We’re excited to announce support for Amazon’s X1 instances . Now in Domino, you can do data science on machines with 128 cores and 2TB of RAM — with one click:
The X1 hardware tier is available in our cloud-hosted environment and can be made available to customers using Domino in their own VPCs.
Needless to say, with access to this unprecedented level of compute power, we had some fun. Read on for some of our reflections about doing data science with X1 instances.
Processing Power: Working with 128 Cores Under the Hood
Access to 128 cores on a single machine was nearly unheard of even just a few years ago, much less on a platform which could trivially be rented by the minute. Core counts at this scale were previously only the domain of distributed and HPC systems.
The ability to distribute a machine learning workload to 128 cores is a non-trivial problem, but two common techniques are (1) parallelizing the machine learning itself and (2) parallelizing fitting of the algorithm across multiple possible configurations (i.e., grid search).

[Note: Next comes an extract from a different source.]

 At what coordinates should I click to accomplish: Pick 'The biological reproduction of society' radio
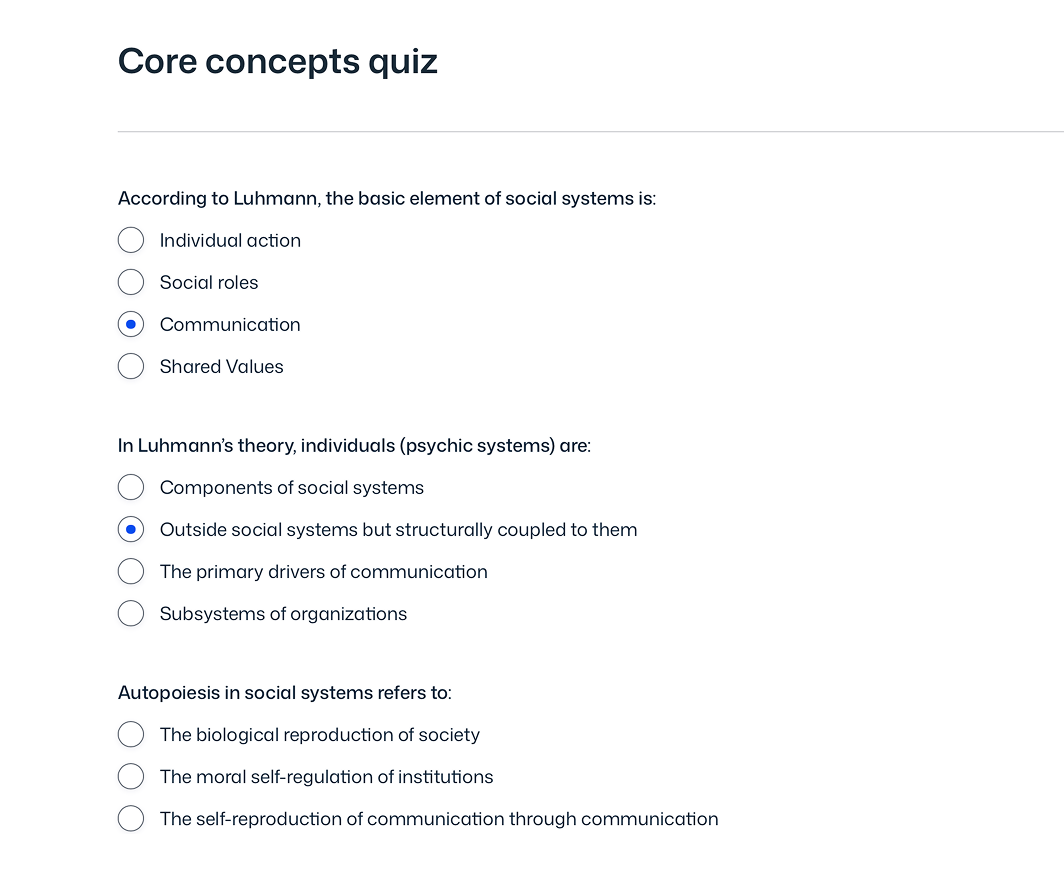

Parallelizing grid search is fairly straightforward, and packages like scikit-learn and caret offer great solutions for this. Parallelization of a machine learning algorithm, however, is a challenging problem. There are a number of natural limitations to this approach, not least of which are the large-scale matrix operations at the core of many machine learning algorithms. These have natural bounds on the amount of parallelism that can be beneficial.
To explore these limits, I undertook a short and incomplete analysis of two modern machine learning toolkits, H2O and XGBoost for the task of fitting a GBM with 1,000 trees on the canonical airline dataset. I don’t undertake the task of validating the goodness of fit of the models generated. In this case, I’m simply interested in seeing how much parallelism these two packages are able to leverage when given a large number of cores.

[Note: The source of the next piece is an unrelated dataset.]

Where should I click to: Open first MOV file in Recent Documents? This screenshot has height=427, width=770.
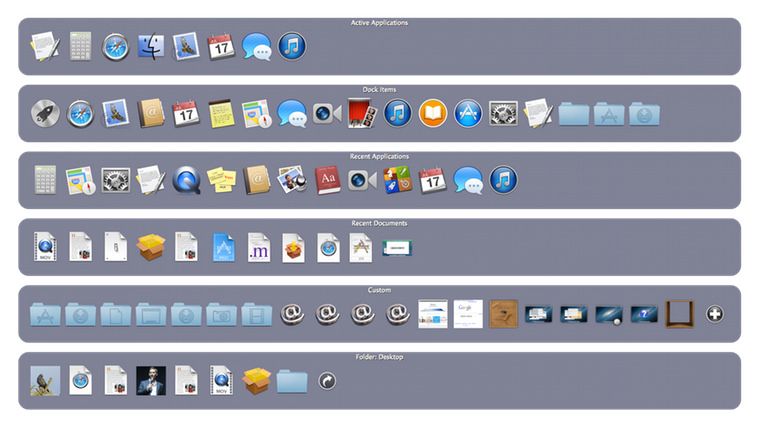pyautogui.click(x=45, y=247)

Using H2O’s R package version 184.108.40.206 and training on 100k rows of the airline dataset, the system was able to train a single model with 1,000 trees in 813 seconds. Full theoretical processor utilization would be 12,800%, that is, 100% utilization for each core. During training, processor utilization peaked at roughly 5,600%, implying 56 cores were in use.

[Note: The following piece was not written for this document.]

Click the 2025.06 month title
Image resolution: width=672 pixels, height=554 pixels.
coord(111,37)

Given the nature of the GBM algorithm, this limitation is understandable. There is an explicit limit on the amount of parallelism possible for training as determined by the shape of the input to the algorithm. It is also interesting to note that while peak memory usage of 46GB is high for GBM, it was still a very small percentage of total available RAM on the X1. Although H2O’s GBM algorithm provides excellent performance, it was not able to harness most of the processing power and memory available with an X1 instance.
When fitting multiple models and attempting to search a large hyperparameter space, the power of the X1 instance type and H2O’s Grid tools show value. Using H2O’s Grid Search example , H2O’s package was able to utilize roughly 35 cores.